In answering this question, she predicted that “there is going to be the rise in family-orientated content”, a trend that retailers – and other brands – should be alert to.

“All the famous mommy bloggers that we used to follow a couple years ago now have children. Those children have grown up with their own social media-presence,” Dunne said.

Content also will extend beyond specific products of services, Shareablee believes. According to Dunne, “The most engaging retailers – PrettyLittleThing, Fashion Nova, and Victoria Secret – are serving their audience as publishers.

“They’re announcing that they're commenting on global and local market news as well as political situations. If you're going to be talking about news that they're not interested in, it's not going to work ... You just need to identify what is it your audiences are really interested in.

“This is going to trend across the wider retail industry: The high-flyer retailers are doing it already, but, in 2019, the wider retail industry will serve their audience in this way.”

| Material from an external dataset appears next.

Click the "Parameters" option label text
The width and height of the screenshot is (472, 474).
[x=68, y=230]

A new topic focus should take shape this year, too, Dunne predicted: “In 2019, haircare is going to compete with beauty. The apparel, beauty, and skincare brands do so well on Instagram because they can create very rich, visual content.

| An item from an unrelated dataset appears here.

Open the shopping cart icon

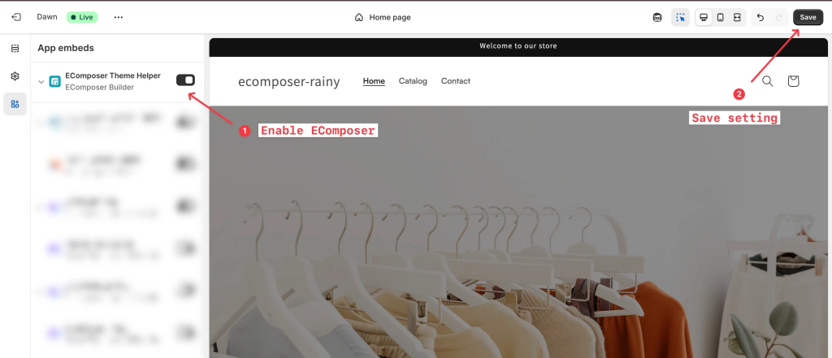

“Influencers and celebrities are continuing to tag their own celebrity hairstylists, who are then promoting their own products. So, we're expecting that haircare will emerge, as, next, #hairoftheday will emerge over #outfitoftheday in 2019.”

And, aside from broad-based content considerations, Dunne identified a tweak in tools: “We’ve actually seen a pattern of different colors being used. Black-and-white, pink, and neon green consistently came up when we [examined] the most engaging content.

“Black-and-white, pink, neon green: Let your graphic designers know as soon as possible.”